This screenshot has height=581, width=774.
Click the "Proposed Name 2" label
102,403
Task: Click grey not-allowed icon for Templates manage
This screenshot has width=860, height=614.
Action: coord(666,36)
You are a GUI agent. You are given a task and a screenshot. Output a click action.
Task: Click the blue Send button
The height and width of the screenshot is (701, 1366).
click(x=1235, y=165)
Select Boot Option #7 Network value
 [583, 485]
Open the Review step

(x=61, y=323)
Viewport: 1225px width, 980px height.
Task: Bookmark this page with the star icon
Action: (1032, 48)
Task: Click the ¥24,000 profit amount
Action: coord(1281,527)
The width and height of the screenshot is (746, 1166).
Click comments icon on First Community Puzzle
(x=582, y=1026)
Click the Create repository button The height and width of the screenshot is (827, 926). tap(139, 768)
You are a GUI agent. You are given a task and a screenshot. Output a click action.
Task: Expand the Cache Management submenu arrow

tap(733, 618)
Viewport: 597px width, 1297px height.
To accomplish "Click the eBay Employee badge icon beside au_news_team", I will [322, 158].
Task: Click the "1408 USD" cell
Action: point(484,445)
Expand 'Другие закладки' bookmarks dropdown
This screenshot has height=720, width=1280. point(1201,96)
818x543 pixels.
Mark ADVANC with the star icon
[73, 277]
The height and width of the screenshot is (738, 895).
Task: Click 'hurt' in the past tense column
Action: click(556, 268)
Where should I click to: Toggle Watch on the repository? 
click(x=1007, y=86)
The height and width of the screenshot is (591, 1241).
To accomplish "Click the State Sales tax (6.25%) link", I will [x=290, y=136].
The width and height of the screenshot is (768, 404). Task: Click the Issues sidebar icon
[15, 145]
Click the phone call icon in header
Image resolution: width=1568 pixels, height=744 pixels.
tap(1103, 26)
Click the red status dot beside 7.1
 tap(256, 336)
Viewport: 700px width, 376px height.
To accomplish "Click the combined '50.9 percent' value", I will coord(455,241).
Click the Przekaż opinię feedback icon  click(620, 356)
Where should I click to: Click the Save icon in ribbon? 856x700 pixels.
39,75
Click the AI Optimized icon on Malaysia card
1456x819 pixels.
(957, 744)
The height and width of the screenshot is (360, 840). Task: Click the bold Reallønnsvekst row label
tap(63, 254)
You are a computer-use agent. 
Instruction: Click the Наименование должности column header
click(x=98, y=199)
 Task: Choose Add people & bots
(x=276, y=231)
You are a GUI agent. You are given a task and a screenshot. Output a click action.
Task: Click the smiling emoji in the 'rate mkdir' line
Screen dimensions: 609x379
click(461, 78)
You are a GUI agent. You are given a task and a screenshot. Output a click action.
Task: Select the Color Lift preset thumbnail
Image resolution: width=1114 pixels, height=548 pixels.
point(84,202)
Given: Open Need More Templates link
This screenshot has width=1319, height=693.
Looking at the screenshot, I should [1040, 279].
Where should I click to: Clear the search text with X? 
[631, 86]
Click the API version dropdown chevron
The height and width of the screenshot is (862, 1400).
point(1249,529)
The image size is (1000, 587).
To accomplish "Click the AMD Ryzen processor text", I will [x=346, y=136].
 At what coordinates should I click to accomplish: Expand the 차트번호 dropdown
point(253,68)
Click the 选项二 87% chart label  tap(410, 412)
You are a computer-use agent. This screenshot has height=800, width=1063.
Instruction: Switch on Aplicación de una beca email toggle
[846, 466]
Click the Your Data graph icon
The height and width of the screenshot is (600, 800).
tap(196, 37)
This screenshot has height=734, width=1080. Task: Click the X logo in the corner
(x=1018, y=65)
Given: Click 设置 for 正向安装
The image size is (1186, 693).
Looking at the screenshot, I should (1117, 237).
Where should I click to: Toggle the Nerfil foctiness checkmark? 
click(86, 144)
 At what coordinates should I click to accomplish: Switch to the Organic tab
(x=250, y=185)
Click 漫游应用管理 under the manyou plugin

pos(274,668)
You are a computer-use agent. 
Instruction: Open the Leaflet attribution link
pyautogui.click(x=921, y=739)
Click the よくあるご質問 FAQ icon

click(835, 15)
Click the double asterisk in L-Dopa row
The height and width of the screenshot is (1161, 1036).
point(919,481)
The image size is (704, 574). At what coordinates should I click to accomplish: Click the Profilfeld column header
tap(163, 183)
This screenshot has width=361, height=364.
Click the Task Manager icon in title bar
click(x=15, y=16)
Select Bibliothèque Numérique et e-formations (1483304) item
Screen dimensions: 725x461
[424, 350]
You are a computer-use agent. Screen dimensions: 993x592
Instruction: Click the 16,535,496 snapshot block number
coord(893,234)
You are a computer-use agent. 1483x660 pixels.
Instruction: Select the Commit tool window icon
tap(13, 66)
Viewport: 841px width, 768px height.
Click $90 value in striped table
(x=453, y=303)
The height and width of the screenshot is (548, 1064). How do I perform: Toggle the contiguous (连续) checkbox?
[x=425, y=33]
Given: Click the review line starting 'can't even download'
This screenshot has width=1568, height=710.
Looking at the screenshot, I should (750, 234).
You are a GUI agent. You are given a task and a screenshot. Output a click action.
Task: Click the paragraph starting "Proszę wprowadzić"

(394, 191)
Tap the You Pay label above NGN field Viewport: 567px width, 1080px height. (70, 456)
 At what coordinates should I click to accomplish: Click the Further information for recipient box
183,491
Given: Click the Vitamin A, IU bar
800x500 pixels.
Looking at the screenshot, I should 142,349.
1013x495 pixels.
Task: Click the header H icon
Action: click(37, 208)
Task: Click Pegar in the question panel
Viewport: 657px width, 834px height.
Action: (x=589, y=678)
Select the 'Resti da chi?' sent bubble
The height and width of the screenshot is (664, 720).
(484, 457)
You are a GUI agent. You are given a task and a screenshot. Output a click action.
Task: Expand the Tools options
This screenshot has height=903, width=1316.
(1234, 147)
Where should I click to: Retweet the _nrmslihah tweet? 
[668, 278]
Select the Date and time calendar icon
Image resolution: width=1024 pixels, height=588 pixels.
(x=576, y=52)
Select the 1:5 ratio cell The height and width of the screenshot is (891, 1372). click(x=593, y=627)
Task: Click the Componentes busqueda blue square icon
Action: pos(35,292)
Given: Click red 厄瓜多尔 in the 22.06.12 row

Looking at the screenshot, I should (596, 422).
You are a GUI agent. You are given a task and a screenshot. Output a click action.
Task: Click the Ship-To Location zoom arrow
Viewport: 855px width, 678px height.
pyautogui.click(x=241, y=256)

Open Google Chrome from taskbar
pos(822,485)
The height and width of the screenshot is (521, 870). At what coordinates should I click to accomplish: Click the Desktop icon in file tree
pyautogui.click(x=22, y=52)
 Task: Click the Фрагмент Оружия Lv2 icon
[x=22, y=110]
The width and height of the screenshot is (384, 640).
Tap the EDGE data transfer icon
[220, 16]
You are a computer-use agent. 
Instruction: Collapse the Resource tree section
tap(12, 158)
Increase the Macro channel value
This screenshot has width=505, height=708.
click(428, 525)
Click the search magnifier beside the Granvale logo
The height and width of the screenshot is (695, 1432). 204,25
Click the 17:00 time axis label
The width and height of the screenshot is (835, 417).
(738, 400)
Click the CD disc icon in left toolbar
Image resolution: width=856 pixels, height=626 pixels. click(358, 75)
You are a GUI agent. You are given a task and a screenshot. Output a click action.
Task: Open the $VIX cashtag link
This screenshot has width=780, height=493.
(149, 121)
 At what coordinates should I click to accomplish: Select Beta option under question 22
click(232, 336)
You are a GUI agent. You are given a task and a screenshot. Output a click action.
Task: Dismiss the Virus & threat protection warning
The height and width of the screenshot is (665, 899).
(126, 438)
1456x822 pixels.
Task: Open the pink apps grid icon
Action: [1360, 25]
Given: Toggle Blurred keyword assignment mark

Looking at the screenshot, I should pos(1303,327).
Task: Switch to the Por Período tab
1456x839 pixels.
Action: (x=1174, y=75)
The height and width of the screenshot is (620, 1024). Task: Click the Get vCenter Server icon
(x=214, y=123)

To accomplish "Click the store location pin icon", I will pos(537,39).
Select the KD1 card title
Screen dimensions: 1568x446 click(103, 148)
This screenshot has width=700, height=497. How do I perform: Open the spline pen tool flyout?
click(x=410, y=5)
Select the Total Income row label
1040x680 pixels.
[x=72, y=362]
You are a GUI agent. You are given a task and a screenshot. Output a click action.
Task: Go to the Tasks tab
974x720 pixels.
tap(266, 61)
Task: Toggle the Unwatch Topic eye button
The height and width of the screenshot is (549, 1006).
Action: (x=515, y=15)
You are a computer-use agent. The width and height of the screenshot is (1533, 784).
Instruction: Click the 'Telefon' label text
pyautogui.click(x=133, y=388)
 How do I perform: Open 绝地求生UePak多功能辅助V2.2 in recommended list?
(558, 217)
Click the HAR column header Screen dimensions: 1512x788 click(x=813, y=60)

> [What you have to do] Write out again, exactly, the lines from the one holding "You are a computer-use agent. The" through the end of the listing, with both ends included.

> [Response to the task]
You are a computer-use agent. The width and height of the screenshot is (1533, 784).
Instruction: Click the 'Telefon' label text
pyautogui.click(x=133, y=388)
 How do I perform: Open 绝地求生UePak多功能辅助V2.2 in recommended list?
(558, 217)
Click the HAR column header Screen dimensions: 1512x788 click(x=813, y=60)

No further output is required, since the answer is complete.